SUPPLIED ENTRIES Block Start
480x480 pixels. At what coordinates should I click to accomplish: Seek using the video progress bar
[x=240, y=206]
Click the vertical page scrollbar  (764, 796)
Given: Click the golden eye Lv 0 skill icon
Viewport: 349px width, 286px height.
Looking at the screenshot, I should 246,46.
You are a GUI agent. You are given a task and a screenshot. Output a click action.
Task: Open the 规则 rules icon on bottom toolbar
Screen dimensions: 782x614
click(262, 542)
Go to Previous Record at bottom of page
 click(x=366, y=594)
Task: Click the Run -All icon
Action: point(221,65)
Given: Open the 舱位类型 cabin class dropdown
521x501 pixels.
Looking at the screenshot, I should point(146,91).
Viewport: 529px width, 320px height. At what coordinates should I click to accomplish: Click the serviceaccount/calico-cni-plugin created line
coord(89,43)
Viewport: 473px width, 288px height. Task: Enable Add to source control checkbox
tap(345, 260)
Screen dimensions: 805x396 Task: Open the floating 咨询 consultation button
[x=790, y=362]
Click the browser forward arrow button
SUPPLIED ENTRIES Block End
Repeat the data exactly. Omit nothing.

480x480 pixels. At what coordinates should I click to accomplish: Seek using the video progress bar
[x=240, y=206]
Click the vertical page scrollbar  (764, 796)
Given: Click the golden eye Lv 0 skill icon
Viewport: 349px width, 286px height.
Looking at the screenshot, I should 246,46.
You are a GUI agent. You are given a task and a screenshot. Output a click action.
Task: Open the 规则 rules icon on bottom toolbar
Screen dimensions: 782x614
click(262, 542)
Go to Previous Record at bottom of page
 click(x=366, y=594)
Task: Click the Run -All icon
Action: point(221,65)
Given: Open the 舱位类型 cabin class dropdown
521x501 pixels.
Looking at the screenshot, I should point(146,91).
Viewport: 529px width, 320px height. At what coordinates should I click to accomplish: Click the serviceaccount/calico-cni-plugin created line
coord(89,43)
Viewport: 473px width, 288px height. Task: Enable Add to source control checkbox
tap(345, 260)
Screen dimensions: 805x396 Task: Open the floating 咨询 consultation button
[x=790, y=362]
Click the browser forward arrow button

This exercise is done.